**What you should do:**
From the line that contains "The image size is (1280, 720)." through the closing line of the entries, write out each line exactly; pictures stay out.

**** Data for the task

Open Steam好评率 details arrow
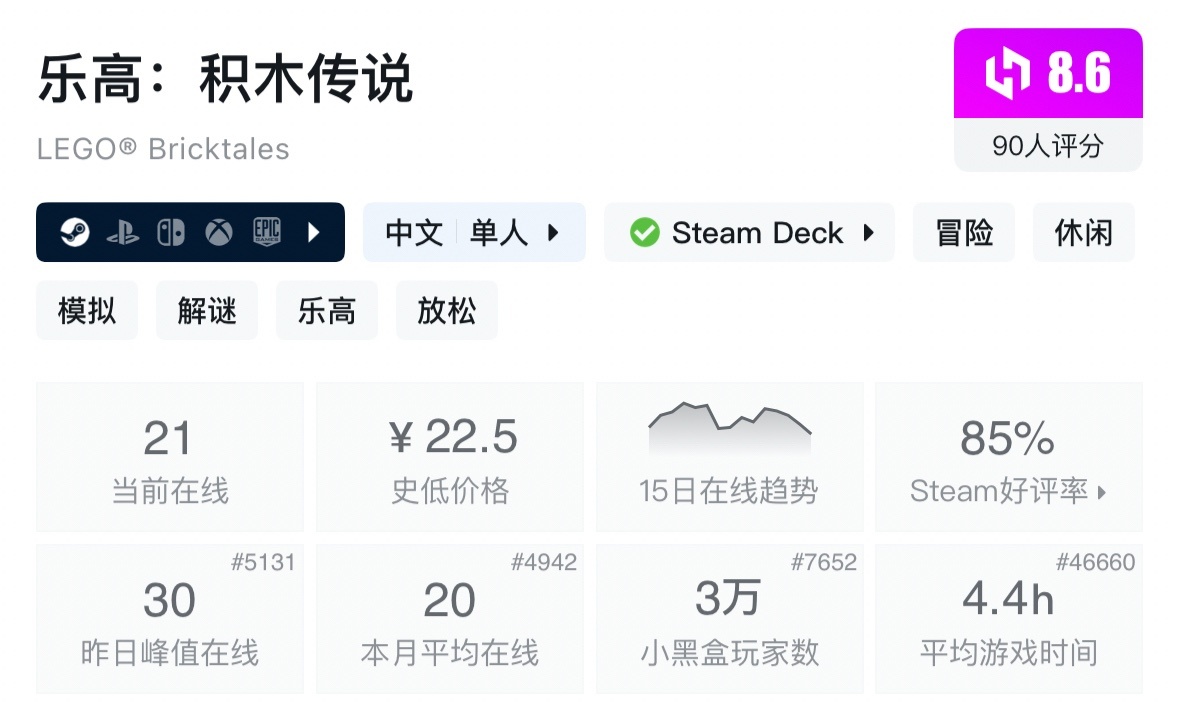 tap(1102, 492)
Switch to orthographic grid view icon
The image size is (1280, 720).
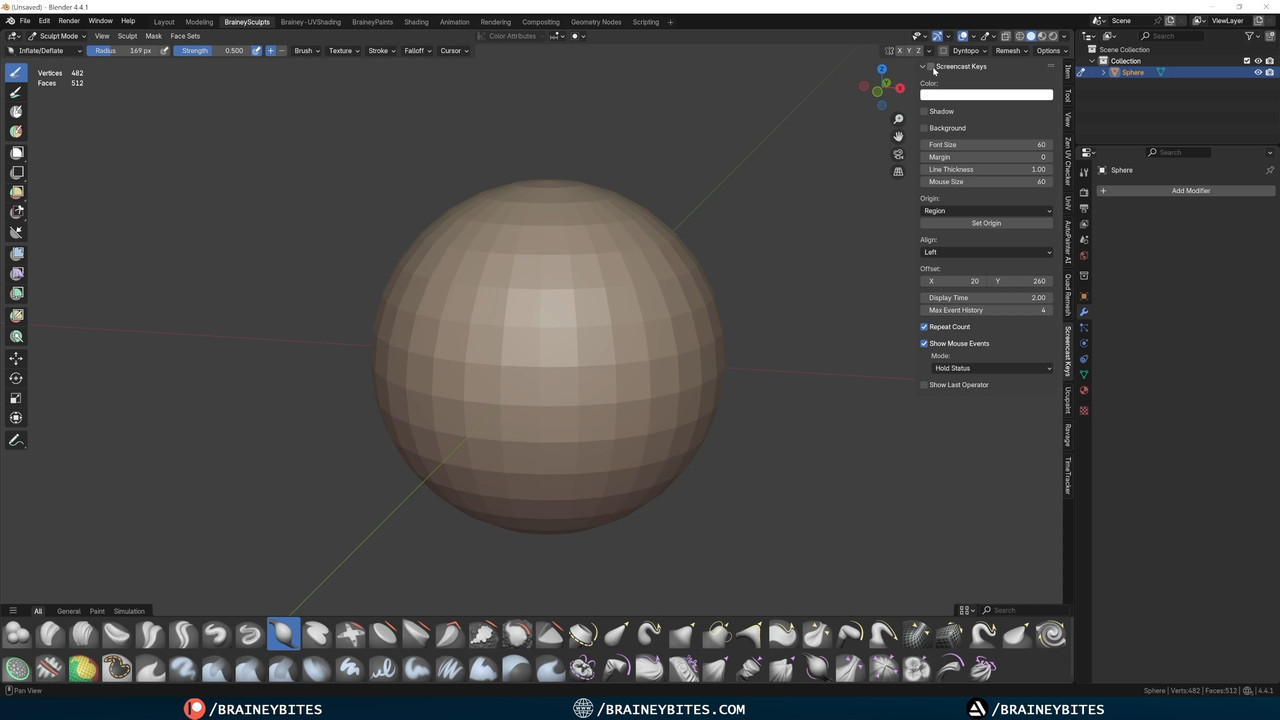tap(898, 172)
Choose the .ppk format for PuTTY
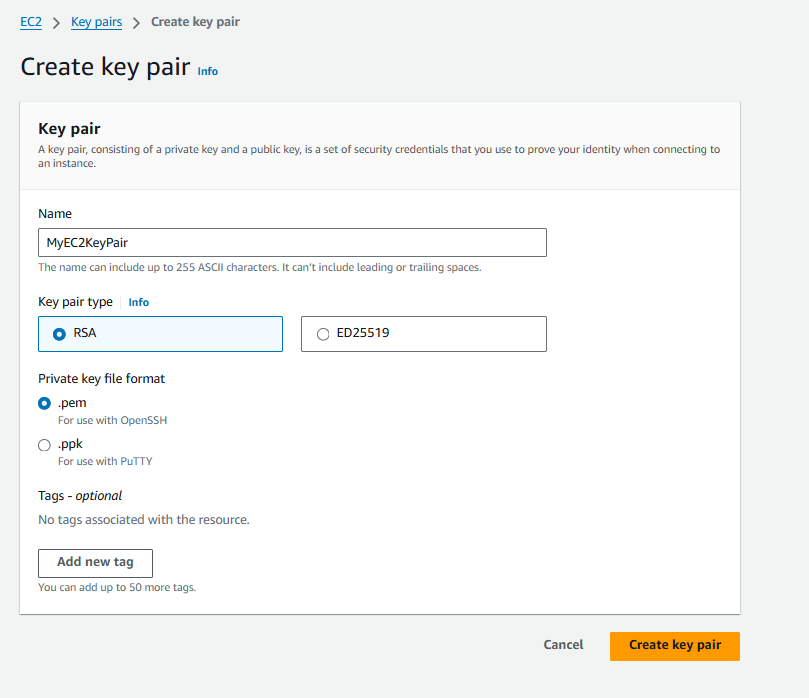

********

**Response box:**
The image size is (1280, 720).
tap(898, 172)
Choose the .ppk format for PuTTY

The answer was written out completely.